That sentence is very confusing to me. For one thing coach class on some routes did in fact go up, by as much as 30-50%. So did Business and First Class. Of the three main bedroom types only _one_ did not increase. But I suppose if we choose to focus entirely on how you travel and _only_ how you travel then nothing has changed after all.


----------



## the_traveler (Aug 14, 2012)

Yes, some award rates on rooms (Bedrooms and Family Rooms), Special Routes and AE travel did rise in April, but 1, 2 and 3 zone coach and 1, 2 and 3 zone BC awards and Roomette or H-Room awards did not rise at all! Just looking at 1 sleeping car, 6 room rates did rise but 14 did not at all.
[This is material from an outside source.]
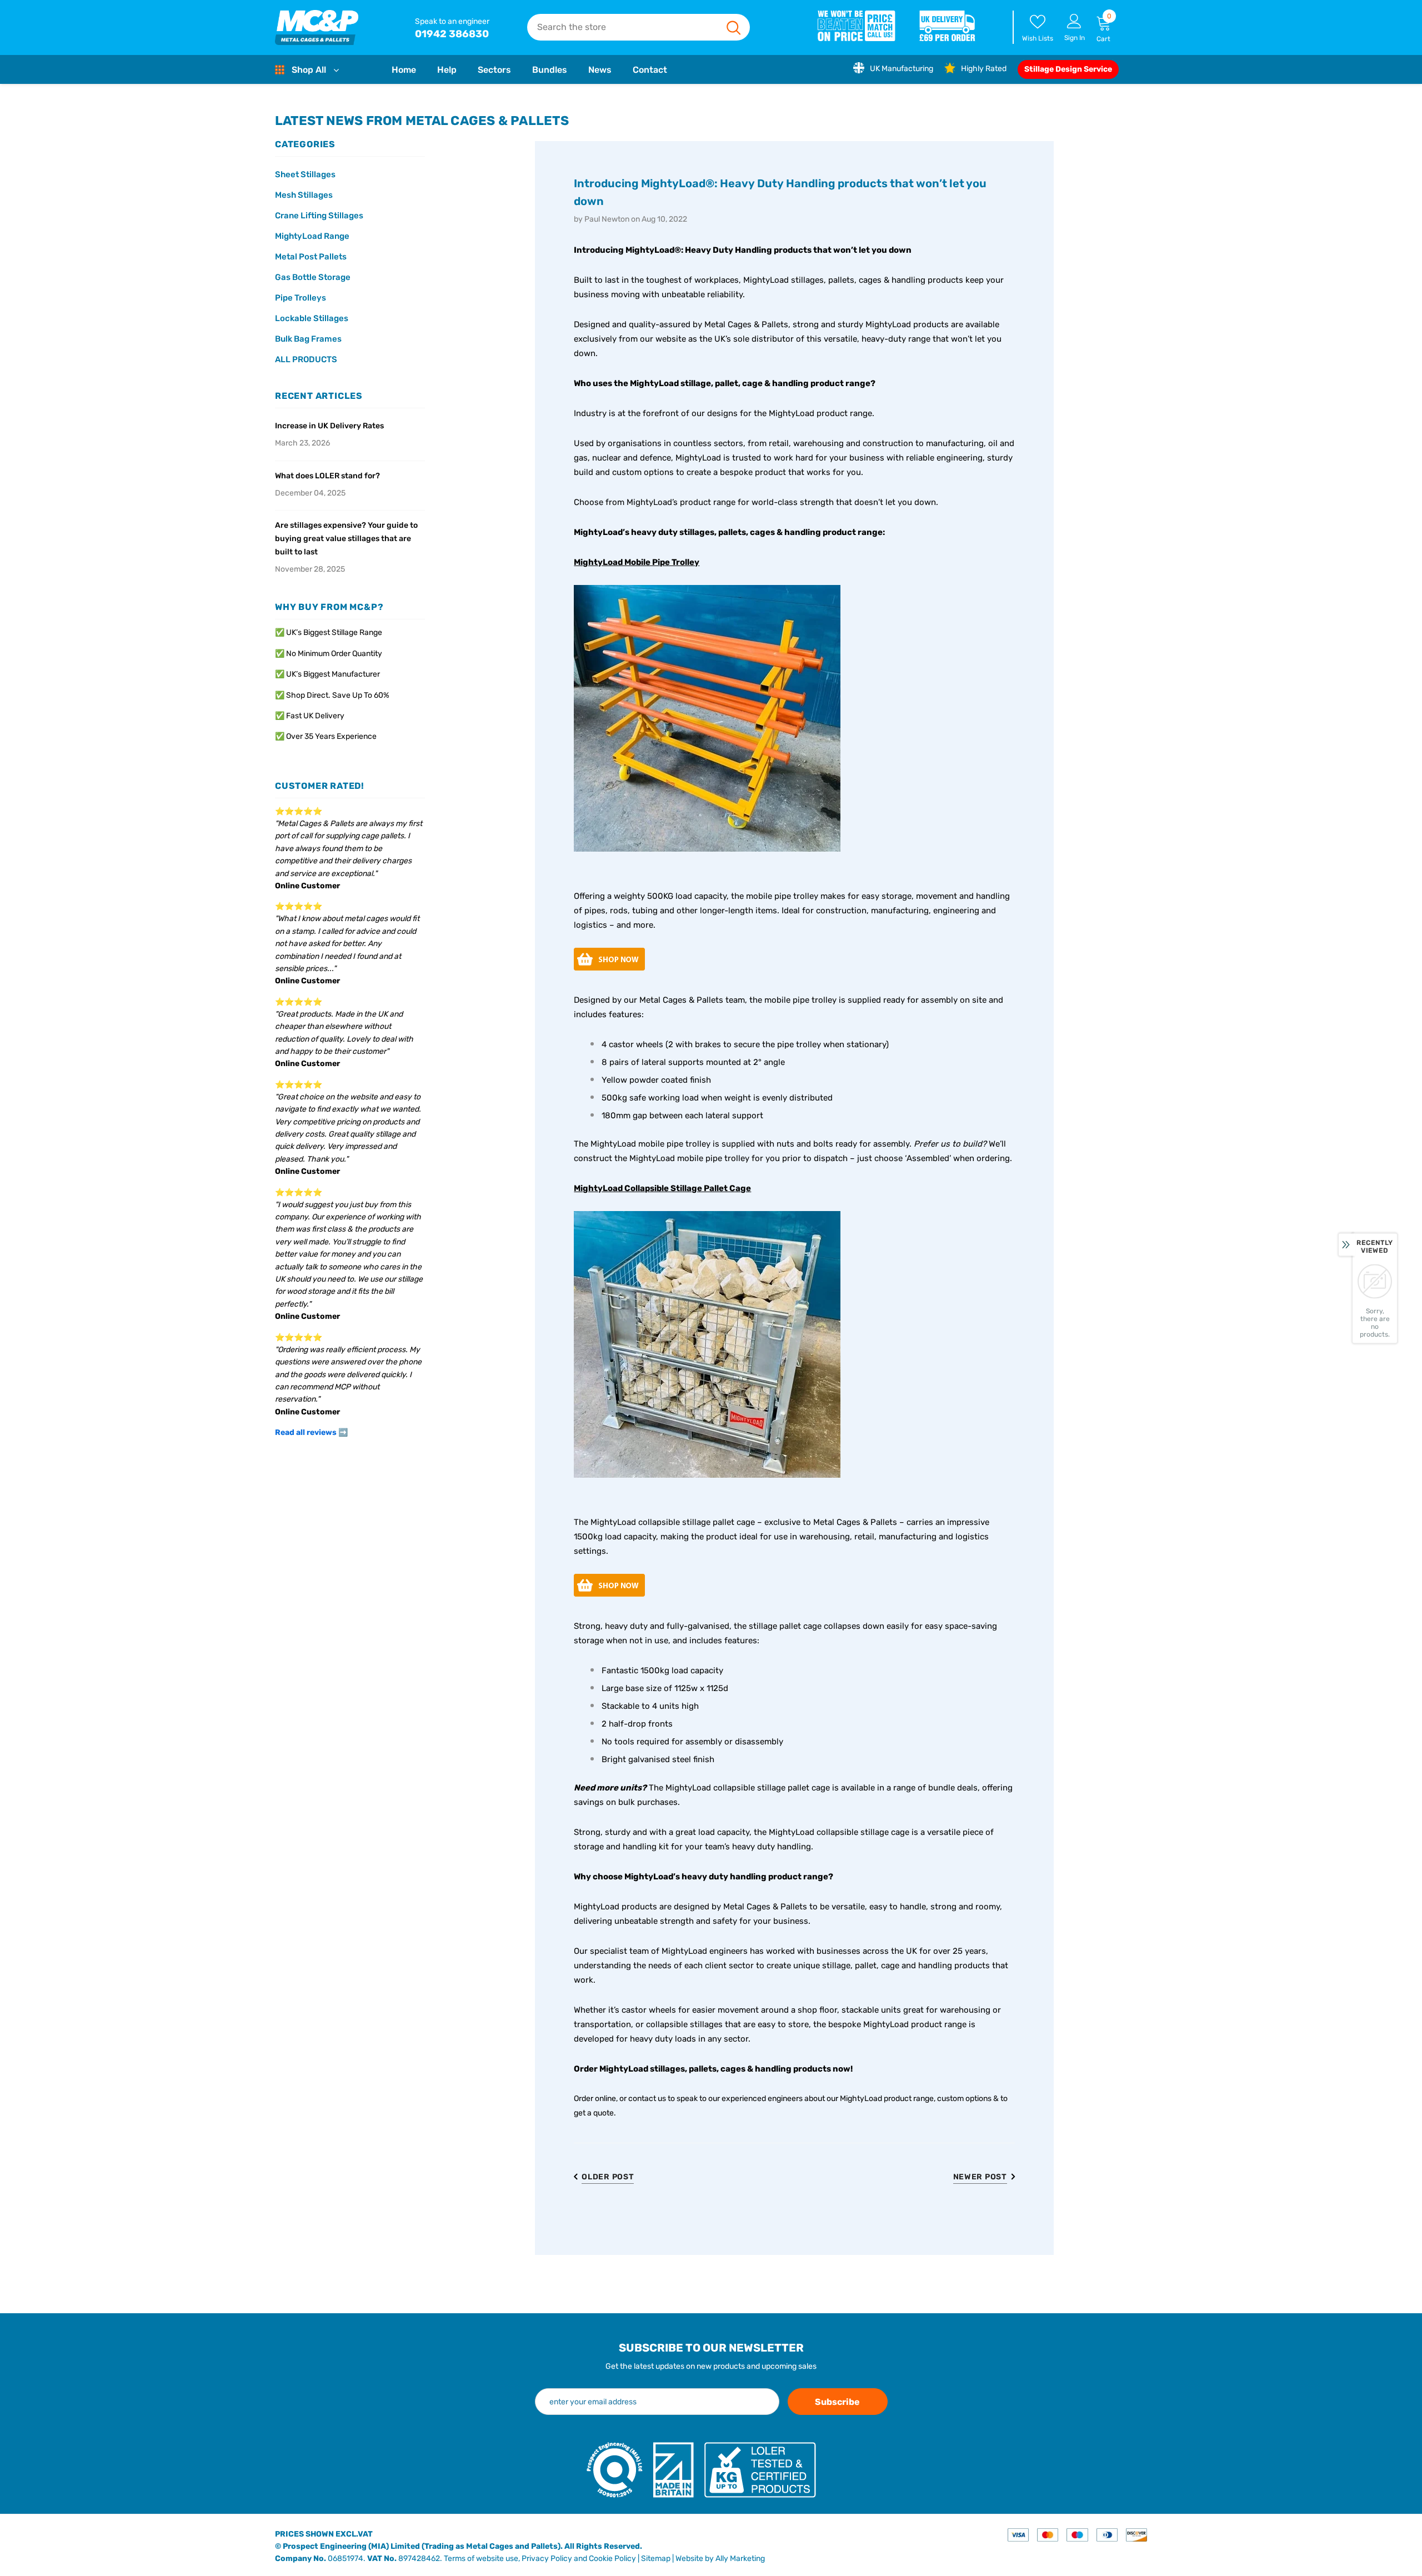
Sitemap (655, 2558)
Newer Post (980, 2177)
Thus 65% of the car is still the same cost in points! And on a train with 2 sleepers, over 90% of the seats and rooms are the same award rate!





So it's not "just me"! And I bet if you poll most of the members on AU, I think you'll find many others who redeem Roomette awards also - so their award levels did not rise either!





And I won't post in this thread again.


----------



## jdcnosse (Aug 15, 2012)

I'm just going to throw my two cents in there, and say that perhaps they also did the 50% bonus to get more people to ride...after all Amtrak did seem proud of the 30 million riders it accomplished last year...maybe that was part of it. I would love another 50% bonus...but seeing as buying points is already a heck of a lot cheaper the paying full-fare for a sleeper accommodation, I really doubt they'd do it too often...I feel like they'd lose too much money on it...and as we all know, Amtrak (at least the LD trains) are always losing money unfortunately.

That's what transportation is. A big money pit. Too bad we don't have teleportation devices yet haha


----------